== What to produce ==
Please rewrite all of the data below as a JSON list of strings, one string per line, leaving out blank lines.

(Data listing)
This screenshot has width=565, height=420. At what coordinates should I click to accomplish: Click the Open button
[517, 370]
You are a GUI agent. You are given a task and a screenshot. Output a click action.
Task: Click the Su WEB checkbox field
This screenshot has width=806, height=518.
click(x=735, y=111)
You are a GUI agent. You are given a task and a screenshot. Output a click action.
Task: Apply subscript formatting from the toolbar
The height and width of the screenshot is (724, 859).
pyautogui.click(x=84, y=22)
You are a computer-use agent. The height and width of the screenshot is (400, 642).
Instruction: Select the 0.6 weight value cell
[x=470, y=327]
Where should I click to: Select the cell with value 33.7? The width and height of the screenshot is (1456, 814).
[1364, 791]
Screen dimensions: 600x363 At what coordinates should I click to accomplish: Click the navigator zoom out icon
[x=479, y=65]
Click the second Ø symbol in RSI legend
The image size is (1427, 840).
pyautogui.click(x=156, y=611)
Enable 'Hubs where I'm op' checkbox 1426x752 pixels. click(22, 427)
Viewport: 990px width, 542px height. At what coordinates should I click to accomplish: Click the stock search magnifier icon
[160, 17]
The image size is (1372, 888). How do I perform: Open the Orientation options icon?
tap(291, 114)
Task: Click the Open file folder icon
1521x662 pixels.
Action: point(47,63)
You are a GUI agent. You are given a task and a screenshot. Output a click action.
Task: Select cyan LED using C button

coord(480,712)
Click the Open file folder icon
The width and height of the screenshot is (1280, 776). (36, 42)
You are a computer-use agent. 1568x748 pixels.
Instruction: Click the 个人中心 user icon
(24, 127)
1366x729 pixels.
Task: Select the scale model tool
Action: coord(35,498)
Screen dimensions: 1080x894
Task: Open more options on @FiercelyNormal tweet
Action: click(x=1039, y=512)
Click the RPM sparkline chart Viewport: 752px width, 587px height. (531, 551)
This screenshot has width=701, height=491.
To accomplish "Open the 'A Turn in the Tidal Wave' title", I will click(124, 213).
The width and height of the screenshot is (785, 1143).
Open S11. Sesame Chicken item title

== Expected answer ==
[
  "This screenshot has width=565, height=420. At what coordinates should I click to accomplish: Click the Open button",
  "[517, 370]",
  "You are a GUI agent. You are given a task and a screenshot. Output a click action.",
  "Task: Click the Su WEB checkbox field",
  "This screenshot has width=806, height=518.",
  "click(x=735, y=111)",
  "You are a GUI agent. You are given a task and a screenshot. Output a click action.",
  "Task: Apply subscript formatting from the toolbar",
  "The height and width of the screenshot is (724, 859).",
  "pyautogui.click(x=84, y=22)",
  "You are a computer-use agent. The height and width of the screenshot is (400, 642).",
  "Instruction: Select the 0.6 weight value cell",
  "[x=470, y=327]",
  "Where should I click to: Select the cell with value 33.7? The width and height of the screenshot is (1456, 814).",
  "[1364, 791]",
  "Screen dimensions: 600x363 At what coordinates should I click to accomplish: Click the navigator zoom out icon",
  "[x=479, y=65]",
  "Click the second Ø symbol in RSI legend",
  "The image size is (1427, 840).",
  "pyautogui.click(x=156, y=611)",
  "Enable 'Hubs where I'm op' checkbox 1426x752 pixels. click(22, 427)",
  "Viewport: 990px width, 542px height. At what coordinates should I click to accomplish: Click the stock search magnifier icon",
  "[160, 17]",
  "The image size is (1372, 888). How do I perform: Open the Orientation options icon?",
  "tap(291, 114)",
  "Task: Click the Open file folder icon",
  "1521x662 pixels.",
  "Action: point(47,63)",
  "You are a GUI agent. You are given a task and a screenshot. Output a click action.",
  "Task: Select cyan LED using C button",
  "coord(480,712)",
  "Click the Open file folder icon",
  "The width and height of the screenshot is (1280, 776). (36, 42)",
  "You are a computer-use agent. 1568x748 pixels.",
  "Instruction: Click the 个人中心 user icon",
  "(24, 127)",
  "1366x729 pixels.",
  "Task: Select the scale model tool",
  "Action: coord(35,498)",
  "Screen dimensions: 1080x894",
  "Task: Open more options on @FiercelyNormal tweet",
  "Action: click(x=1039, y=512)",
  "Click the RPM sparkline chart Viewport: 752px width, 587px height. (531, 551)",
  "This screenshot has width=701, height=491.",
  "To accomplish \"Open the 'A Turn in the Tidal Wave' title\", I will click(124, 213).",
  "The width and height of the screenshot is (785, 1143).",
  "Open S11. Sesame Chicken item title"
]